Much is made here about the need for Aboriginal people to retain their culture and language. But I read this week about a Jesuit priest who has made efforts to learn some (there are lots) Aboriginal language - to show respect and understanding to the people he’s working with. He’s not alone, but very much in the minority. I think it would be a good idea for our school children (indigenous and non-indigenous) to be taught an Aboriginal language….but the curriculum is already over-burdened and a considerable investment i.e. money, would need to be made. Lots of money is already thrown at our first people but, often in the wrong direction, and what they really need is empowerment in other directions.

5

Richard 02.15.12 at 10:15 pm

That’s a useful perspective Pam. I wouldn’t suggest that the Welsh have had to endure as much as the Aboriginal peoples of Australia, but there has been persecution of Welsh-speakers in the past, and efforts were made to eradicate the language. I don’t have a problem with the promotion of welsh language and culture at all, but clearly something is going wrong with the way it is being done in schools. I don’t know what the answer is.

6

Mark Byron 02.18.12 at 9:41 pm

I had to quickly bone up on Welsh politics; the current government seems to be a Labour government but one that needs at least one member of the opposition to vote on stuff since they have exactly half the seats. The last government was a Labour-nationalist (Plaid Cymru) coalition before Labour got its 50% result last year.
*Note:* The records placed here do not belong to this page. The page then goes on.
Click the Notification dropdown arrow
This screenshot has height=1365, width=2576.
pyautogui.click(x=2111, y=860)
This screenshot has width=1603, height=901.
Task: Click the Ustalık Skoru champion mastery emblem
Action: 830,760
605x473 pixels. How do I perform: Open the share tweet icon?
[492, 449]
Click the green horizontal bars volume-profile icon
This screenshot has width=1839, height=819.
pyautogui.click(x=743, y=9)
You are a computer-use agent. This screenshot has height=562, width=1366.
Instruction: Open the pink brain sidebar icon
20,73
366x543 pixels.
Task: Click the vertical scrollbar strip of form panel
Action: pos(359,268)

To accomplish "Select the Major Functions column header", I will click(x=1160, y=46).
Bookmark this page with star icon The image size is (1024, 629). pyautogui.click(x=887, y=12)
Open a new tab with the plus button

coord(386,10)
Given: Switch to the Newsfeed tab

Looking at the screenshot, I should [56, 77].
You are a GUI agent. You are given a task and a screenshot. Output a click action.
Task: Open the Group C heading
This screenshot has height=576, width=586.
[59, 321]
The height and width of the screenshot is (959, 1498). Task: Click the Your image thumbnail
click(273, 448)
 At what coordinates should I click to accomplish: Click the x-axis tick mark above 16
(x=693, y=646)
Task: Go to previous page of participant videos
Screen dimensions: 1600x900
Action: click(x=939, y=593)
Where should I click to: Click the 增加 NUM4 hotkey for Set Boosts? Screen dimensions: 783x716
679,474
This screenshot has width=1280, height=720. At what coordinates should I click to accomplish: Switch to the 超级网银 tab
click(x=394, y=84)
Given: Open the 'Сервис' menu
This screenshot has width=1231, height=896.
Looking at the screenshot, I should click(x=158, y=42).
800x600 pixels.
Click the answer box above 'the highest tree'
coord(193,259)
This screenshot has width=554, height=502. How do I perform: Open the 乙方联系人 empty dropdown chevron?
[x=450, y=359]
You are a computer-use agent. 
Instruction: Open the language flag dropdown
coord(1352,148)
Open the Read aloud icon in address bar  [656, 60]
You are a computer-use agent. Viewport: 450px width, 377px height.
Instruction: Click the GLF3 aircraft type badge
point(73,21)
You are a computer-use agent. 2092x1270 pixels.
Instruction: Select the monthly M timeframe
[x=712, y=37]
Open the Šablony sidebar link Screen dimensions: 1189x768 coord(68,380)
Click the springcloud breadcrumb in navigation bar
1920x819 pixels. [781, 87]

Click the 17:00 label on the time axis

It might be that the government leans towards pumping up Welsh in order to keep those soft Plaid Cymru voters on board; Labor picked up seats from PC in the 2011 vote.

I may be extrapolating what I know of Quebec politics onto Wales, but placating nationalist sentiments is often a coping mechanism of federalist parties. Also, bilingual ed in the US is often captive to Hispanic politics not wanting kids to get too Anglo and thus not learning English as well as they could.

I can see where you might want to tread lightly.